Unless you have side-by-side versioning (available in Windows XP), you will not be able to have multiple versions of ABCpdf installed in the GAC. In this case, you should install the relevant assemblies in the bin directories of your application.




ABCpdf is fully backward compatible. Although extensive changes have been made to the core engine, we check that these changes produce results that are compatible with previous versions.

There are some minor differences in types between the ABCpdf9 and ABCpdf10 namespaces.

The XColor.ColorSpace property has been changed from an integer to an enum. However since the new enum values are the same as the old integer values you can just cast between the two. See the XColor.ColorSpace property for details and examples.

There are some minor stylistic differences between best practice in the old and new namespaces. Any detected issues will result in a compile time warning and a suggestion for a substitute line of code. We would recommend that you make these changes but you are safe to ignore the warnings if you do not have time to do so.

There are some minor differences in behavior between the ABCpdf9 and ABCpdf10 namespaces. These differences are improvements but if you have been relying on the old behavior you may wish to disable them.

Kerning is enabled for higher quality text output. However it does mean that the positioning of letters in text inserted using methods like AddText and AddHtml, may be slightly different. If you have been relying on exactly the same positioning you will want to use the following line of code after creating any Doc object.

doc.TextStyle.Kerning = KerningType.None;

Images are now always inserted at the size that is specified. In earlier versions of ABCpdf, if the width or height of the destination rectangle was zero, the rectangle was expanded to insert them at 72 DPI. This was not logical or intuitive behavior but if you have been relying on it you will want to use the following line of code after creating any Doc object.

doc.SetInfo(0, "AutosizeImages", 1);

TIFF orientation tags are supported.

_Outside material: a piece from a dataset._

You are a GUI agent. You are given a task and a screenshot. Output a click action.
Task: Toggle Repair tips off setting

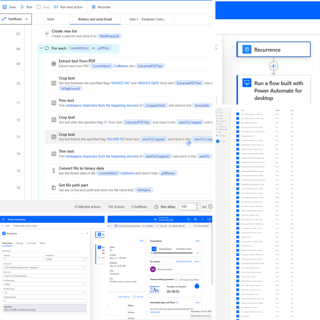(177, 226)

This means that images with these tags will automatically be presented the right way up. However if you have been processing these tags yourself you may wish to disable this behavior. Simply use the following line of code after creating any Doc object.

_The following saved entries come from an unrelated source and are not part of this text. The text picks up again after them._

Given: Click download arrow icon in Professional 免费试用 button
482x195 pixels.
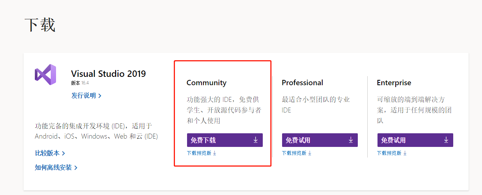Looking at the screenshot, I should point(351,140).
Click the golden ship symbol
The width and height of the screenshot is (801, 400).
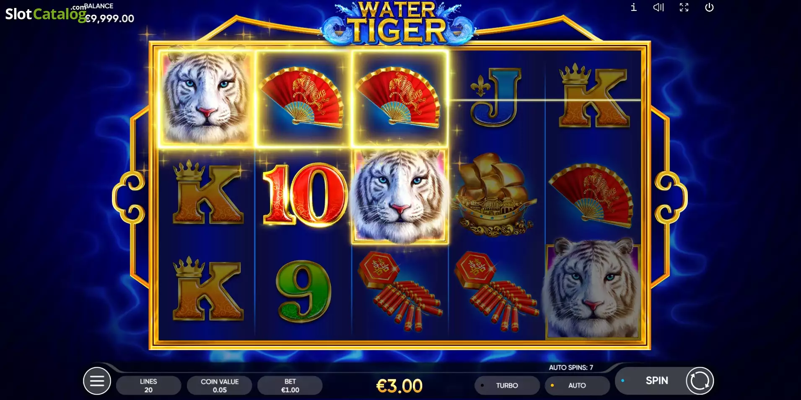(496, 195)
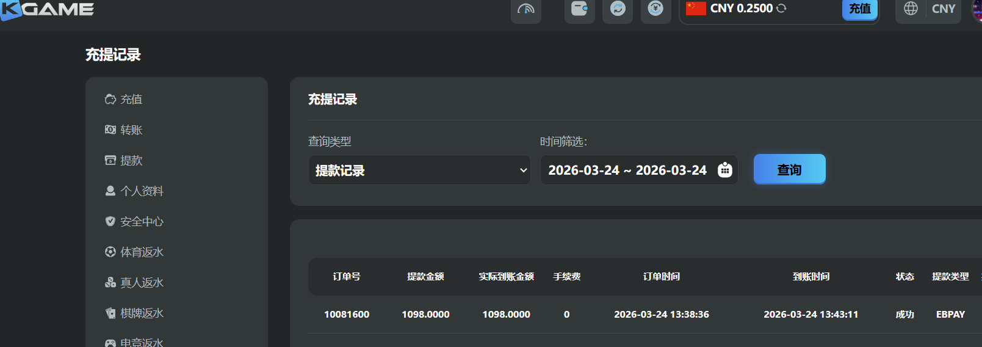Click the yen exchange icon

click(x=655, y=9)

doc.SetInfo(0, "AutorotateTIFFImages", 0);

PDF Portfolios are now, by default, opened the way a user would see them when opening them in Acrobat. If you have written custom code to extract individual PDFs from a portfolio you will need to set the XReadOptions.OpenPortfolios property to false before reading them in. You will probably just need to use the following line of code after creating any Doc object.

doc.ReadOptions.OpenPortfolios = false;

Color components in the XColor object used not to accept values outside the legal limits. In line with Microsoft best practice, this has been changed so that you can store values outside the legal range. The advantage of this is that, say, you might want to store values between 0 and 65535 and then later scale them down to 0 to 255 before using them for PDF drawing. If your code results in illegal color values at the point of drawing, then this change may result in a change in behavior. In the past illegal values would be likely to result in randomly colored objects. In the ABCpdf10 namespace illegal values are likely to result in black, white or invisible objects. If you see this type of symptom you should be looking for a bug in the way you assign color values in your code. Alternatively you can just change your code to use the behavior in the old namespace. To do this for grayscale and RGB values you need to modulus your values with 256 at the point of assignment. For CMYK values you need to pin them from 0 to 100 at the point of assignment.

The TextStyle.String property has been updated to reflect various state properties which had been left out in earlier versions. If you are using the TextStyle.String to store state, this should mean that your code will now store all TextStyle state rather than just a part of it.